The curious carpings of Mr. Beaks, Devin Faraci and others aside, Avatar is here and surging upward with fairly big numbers for the weekend (over $70 million) and everyone now realizing that the Best Picture race is down to Avatar vs. Up In The Air vs. The Hurt Locker. Cameron’s story is familiar, but it works. It lays out the elements, marshalls its forces, turns up the heat and pays off big-time in the fourth act.
I was among paying customers yesterday at the AMC 34th and I could feel the film kicking in and holding on, and now the word is flash-flooding as we speak, even among the Eloi, whose reputation rests on their inability to read or sense coolness in any movie that doesn’t have a blatant, dumb-ass, cultural-junk-food hook until very late in the game.

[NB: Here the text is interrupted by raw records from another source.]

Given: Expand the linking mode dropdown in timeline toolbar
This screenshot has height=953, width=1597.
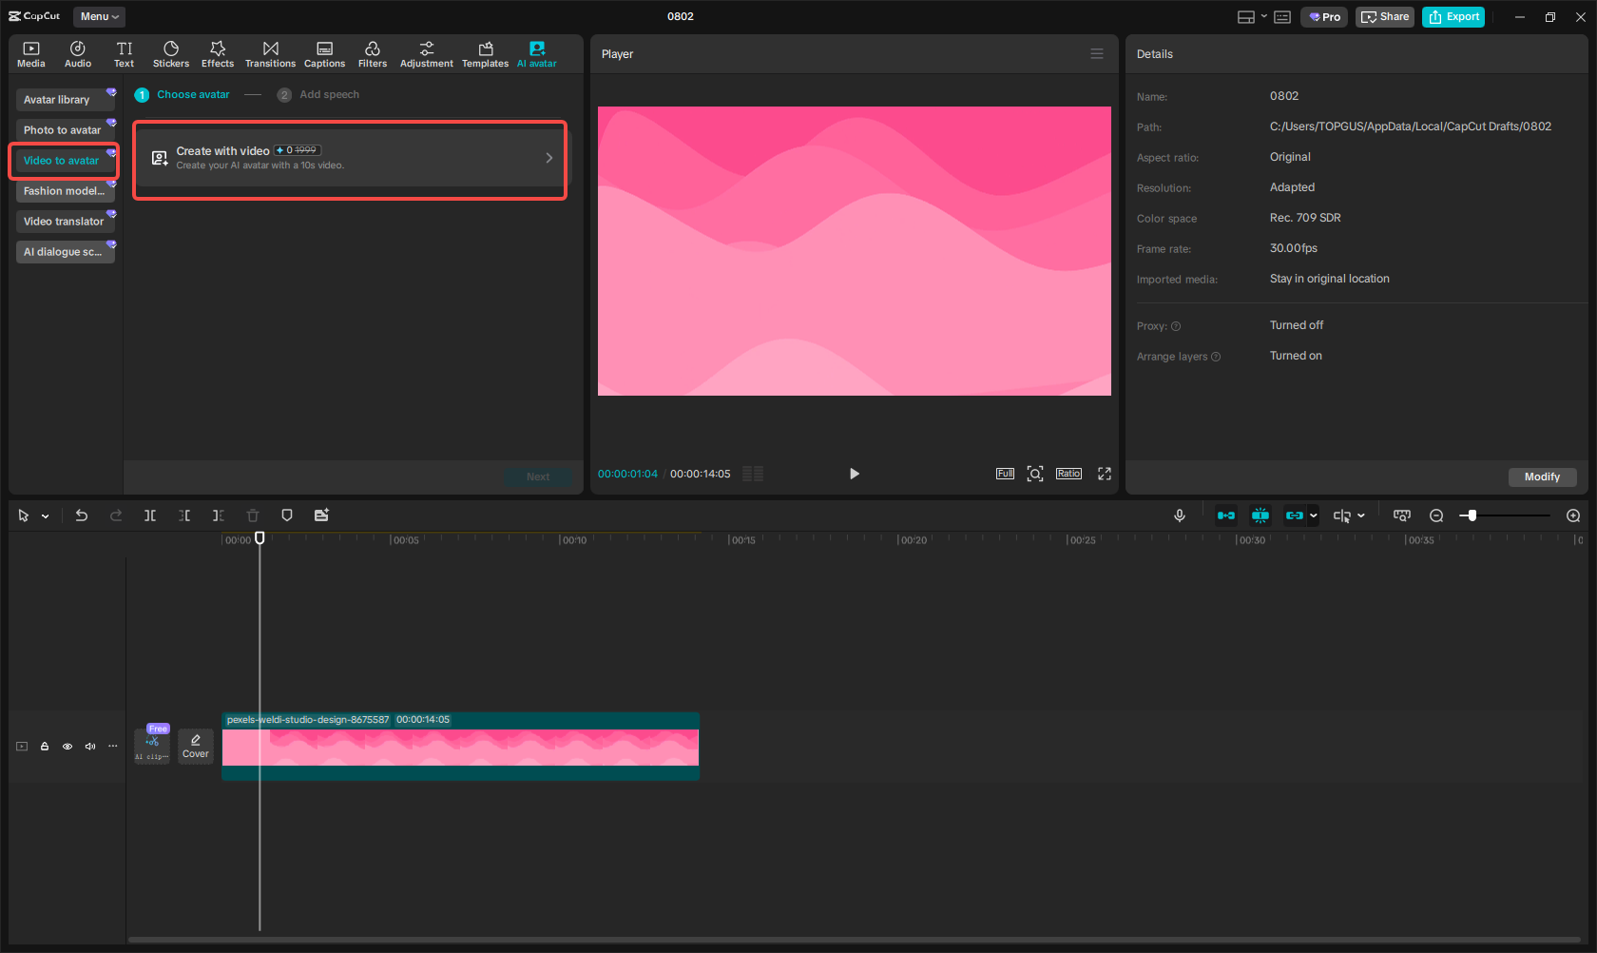Looking at the screenshot, I should coord(1314,515).
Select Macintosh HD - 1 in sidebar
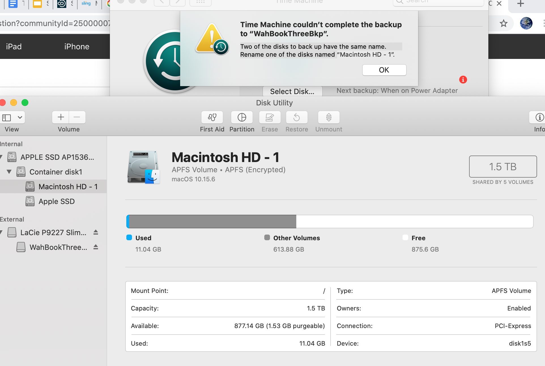Screen dimensions: 545x366 [x=68, y=187]
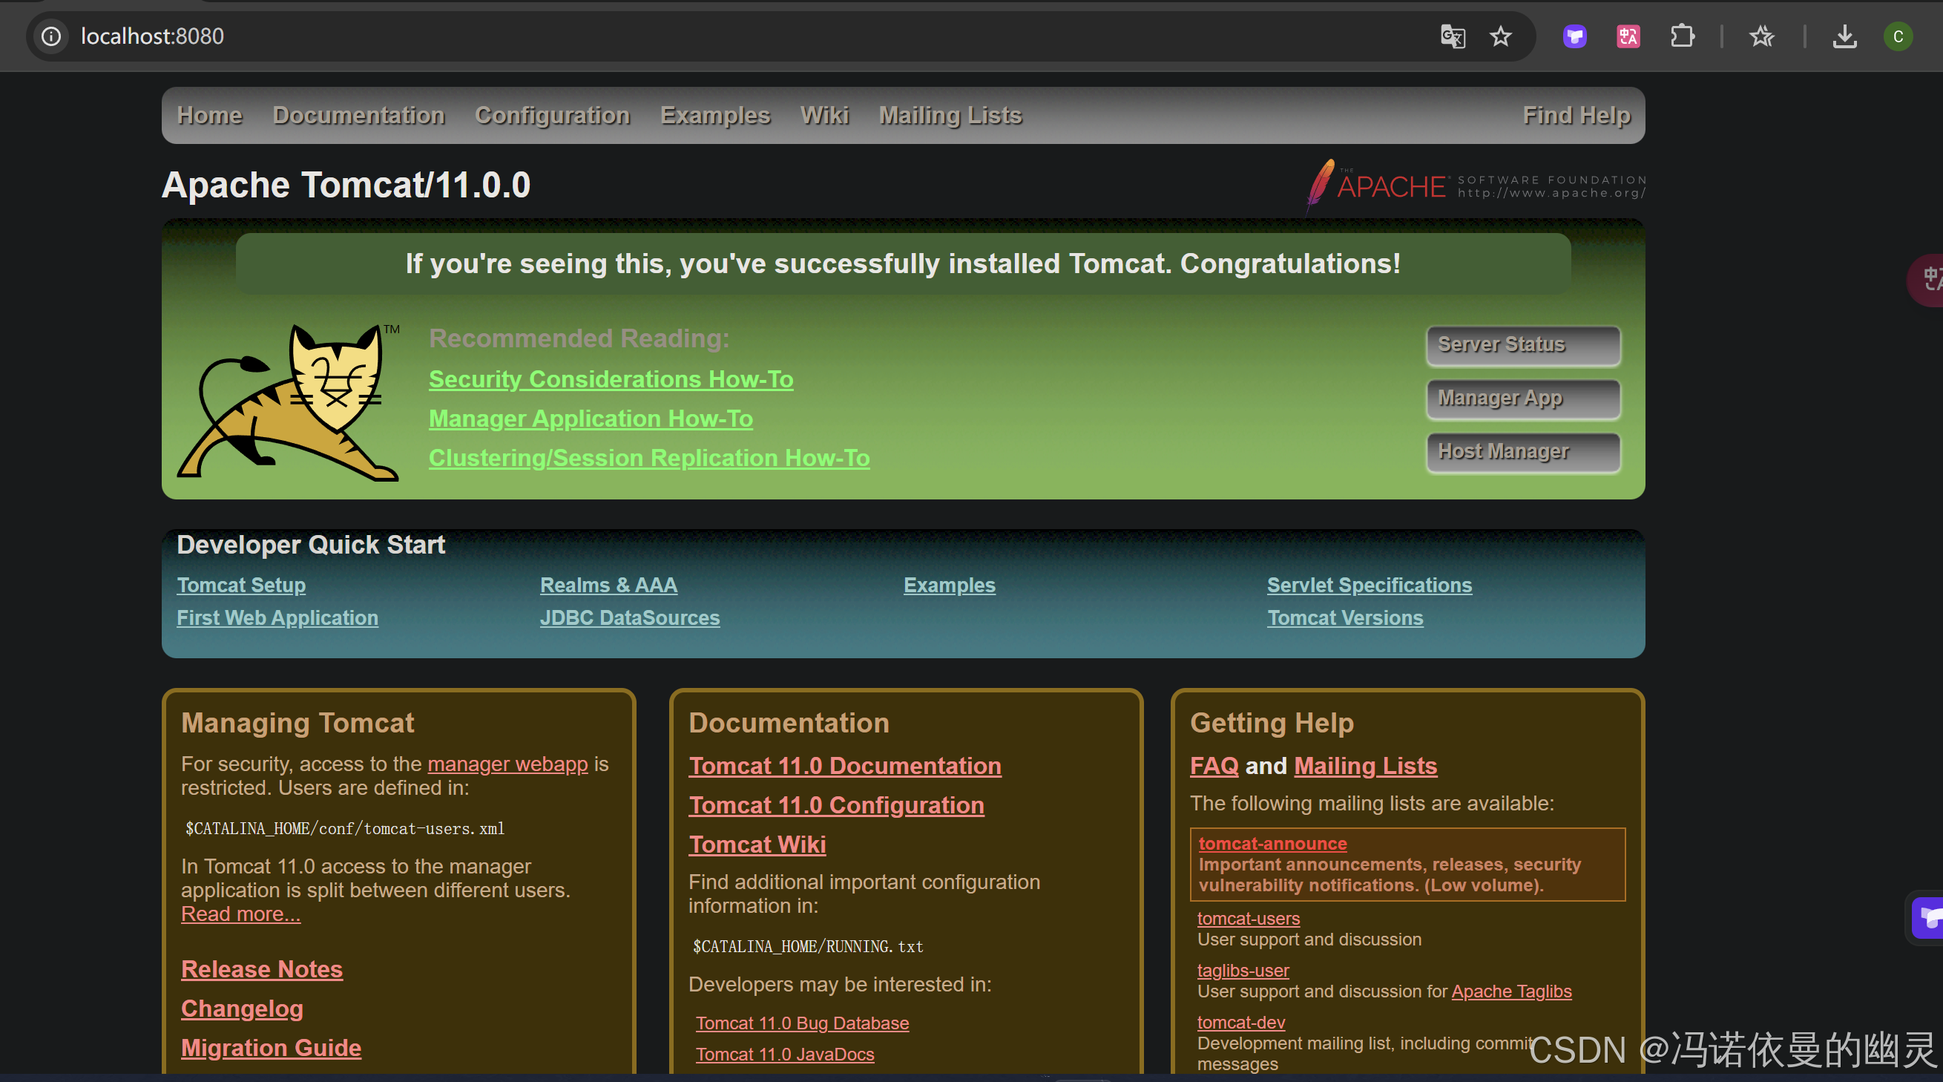
Task: Click the Server Status button
Action: [1523, 344]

But what people are telling their friends and families and co-workers is that it’s not the CGI and the 3-D sizzle alone — it’s the all of Avatar that makes it play like it’s ten feet tall.
But the “all” couldn’t be sold or even generally described or hinted at, for whatever reason, and so Fox marketing was allowed to only sell the sizzle, and the word-of-mouth that came out of this began to sour in late August and spiralled downward. Face facts and admit what an all-but-total failure the Avatar marketing effort was over the last five months since the ComicCon debut in mid July.
The 7.23 ComicCon footage screening, in fact, was the only unmitigated positive-sell moment in the entire campaign.
The appearance of the first Avatar trailer on 8.20 was the absolute nadir — the wound that never quite healed over the next four months until the finished film began to be seen. This was followed by the Avatar Delgo Ferngully comparisons — more crap in the fan. Then came the good-but-not-great reaction to Avatar Day in theatres, followed by the appearance of Hitler Avatar on YouTube. What a month! By Labor Day the Avatar word-of-mouth campaign was wobbly and against the ropes.
It all kind of simmered in the pan throughout the fall, clucking and crackling like fried eggs but never really changing the downbeat August assessments. The “don’t like them blue people” meme seemed to build and build. And then came the final embarassment before screenings started — i.e., that awful one-sheet with a Na’vi face that clearly didn’t belong to Sam Worthington or Zoe Saldana and which reminded me and others of Thriller-era Michael Jackson, for God’s sake.
And then Avatar was screened on 12.10 and everything turned around like that. But before this happened Fox marketing had everyone and his uncle convinced (myself included) that Avatar was some kind of problem movie, or at the very least a so-so or underwhelming thing.